The Plague Year: America in the Time of COVID
- Author: Lawrence Wright
- Language: English
- Subject: COVID-19 pandemic in the United States
- Genre: non-fiction
- Published: 2021
- Publisher: Alfred A. Knopf
- Publication place: United States
- Media type: Hardcover
- Pages: 336
- ISBN: 978-0-593-320723

= The Plague Year =

2021 book by Lawrence Wright

The Plague Year: America in the Time of COVID is a 2021 nonfiction book by American journalist Lawrence Wright.

== Background ==
The book is written by Pulitzer Prize-winning author and New Yorker staff writer Lawrence Wright.

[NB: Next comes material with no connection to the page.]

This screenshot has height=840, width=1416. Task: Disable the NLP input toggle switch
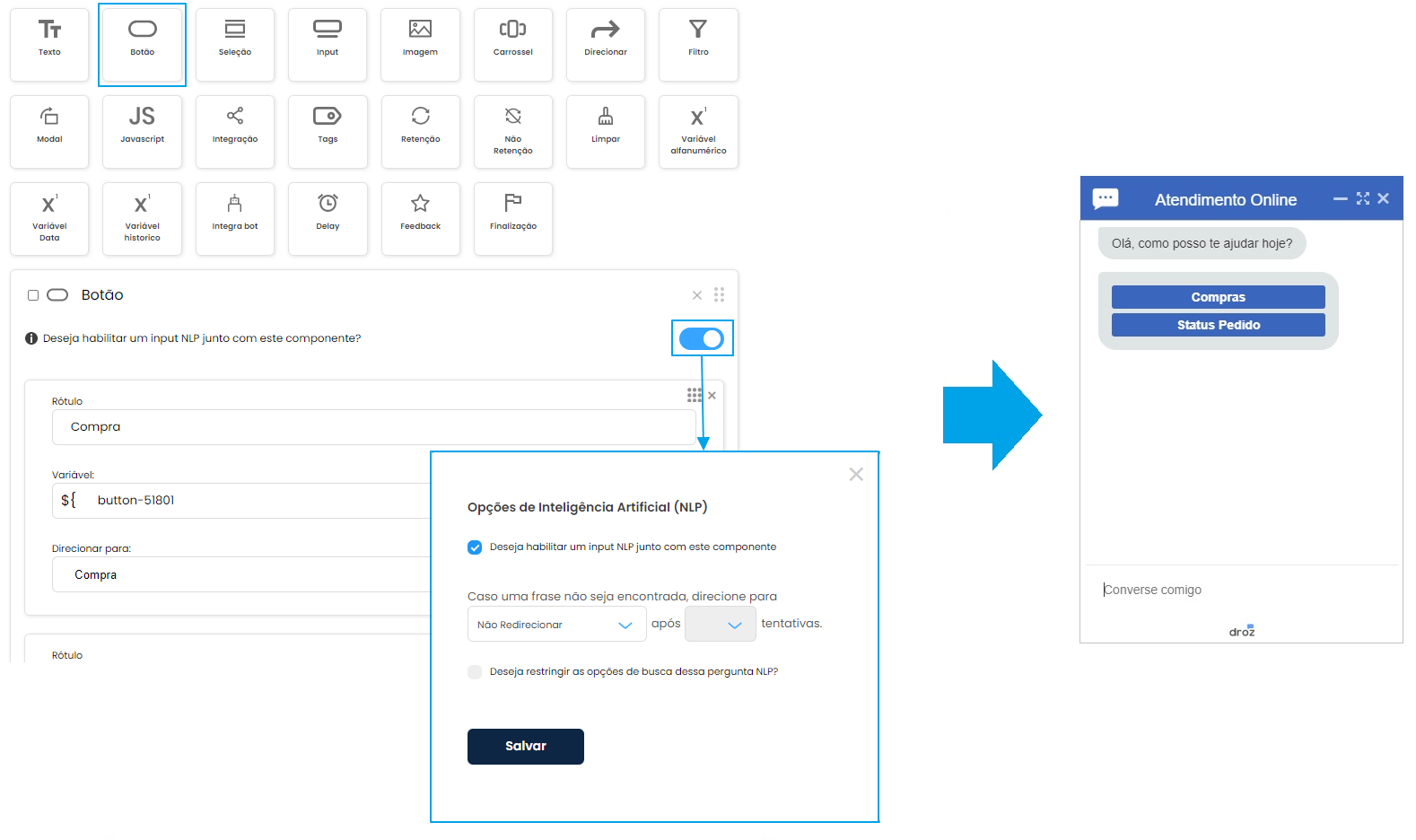(x=702, y=338)
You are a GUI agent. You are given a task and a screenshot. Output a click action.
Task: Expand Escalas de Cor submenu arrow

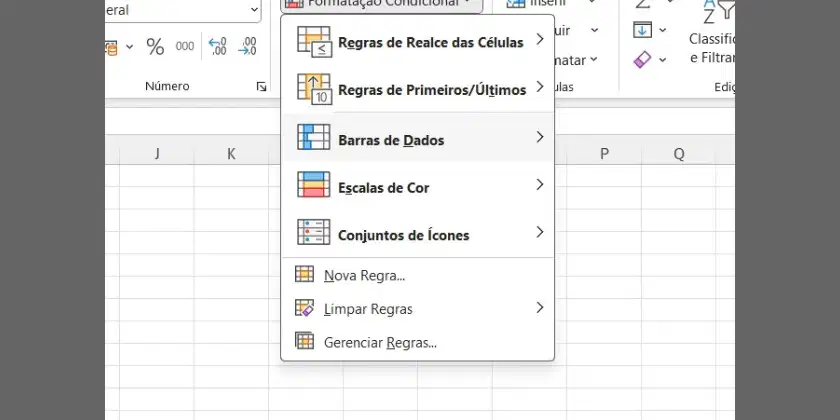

Based on a long-form article in the magazine, which took up most of the January 4, 2021, print issue, the book guides readers through the tragic year of 2020 that America spent fighting against the COVID-19 pandemes.

== Reception ==
Writing for the Israel Journal of Foreign Affairs, William M. Simons writes, "[the book] is not immune to omission and digression. Caveats aside, Wright narrates a tragic, riveting, and instructive tale of an America that at the onset of the pandemic led the world in wealth, science, medicine, and preparedness, yet, when tested, endured more pain, disruption, and death than any other nation."

Carlos Lozada, the non-fiction book critic of The Washington Post writes, "Wright provides memorable historical context — during the flu pandemic a century ago, an Anti-Mask League emerged in San Francisco, proving there is really nothing new in the world — and even literary references, reminding readers that Boccaccio's “Decameron" featured 10 friends sheltering in place in plague-era Florence. But he also holds up some heroes for our time."

The Guardians Andrew Anthony writes, "But this is not a book of heroes, apart perhaps from Barney Graham, the chief architect of both the Moderna and Pfizer vaccines. Instead, it's a story about hubris and division, complacency and insularity, but most of all precariousness."